In total, Piaget theorized that there are four stages of brain development in children and adolescents. Along with these four stages, Piaget also made several different assumptions about children while developing the theory. For example, children build their own knowledge based on their experiences, they learn things on their own without influence from adults, and they are motivated to learn by nature. They don’t need rewards as motivation. Here are the four stages of Piaget’s cognitive development:


This is the first stage and it occurs from birth to about 18-24 months old. During this stage, all things learned are based on experiences or trial and error. Children will use their motor activity without the use of symbols to learn and process things from their surroundings. For example, children will learn how to walk and crawl during this stage using trial and error. 

During this stage, children will go through a dramatic period of growth and learning. As they continue to interact with their environment, they will continually make new discoveries about how the world works. By learning that objects are separate and distinct entities and that they have an existence of their own outside of individual perception, children are then able to begin to attach names and words to objects.


This is the second stage and it occurs from 2 years of age to 7 years of age. The foundations of language development are laid during the sensorimotor stage of development, but the emergence of language is one of the major parts of the preoperational stage. During this stage, children begin to develop a better understanding of the world around them but they will still struggle with logic and taking the point of view of other people. 

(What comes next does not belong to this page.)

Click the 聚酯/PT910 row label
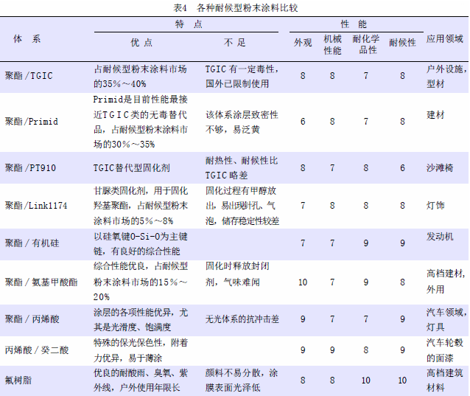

Children will still have a difficult time understanding the idea of constancy. A popular example is that of a researcher presenting a child with two different sets of clay, both the same size. However, one is crumpled up into a ball while the other is laid out flat. Children in this stage will almost always choose the flat clay because it looks larger than the ball. 

The Concrete Operational Stage

This is the third stage of Piaget’s brain development and it occurs in children between the ages of 7 and 11 years. During this stage, children become much more adept at using logic. Children will begin to develop a better understanding of other people’s point of view, losing that sense of egocentrism that is prevalent in young children. 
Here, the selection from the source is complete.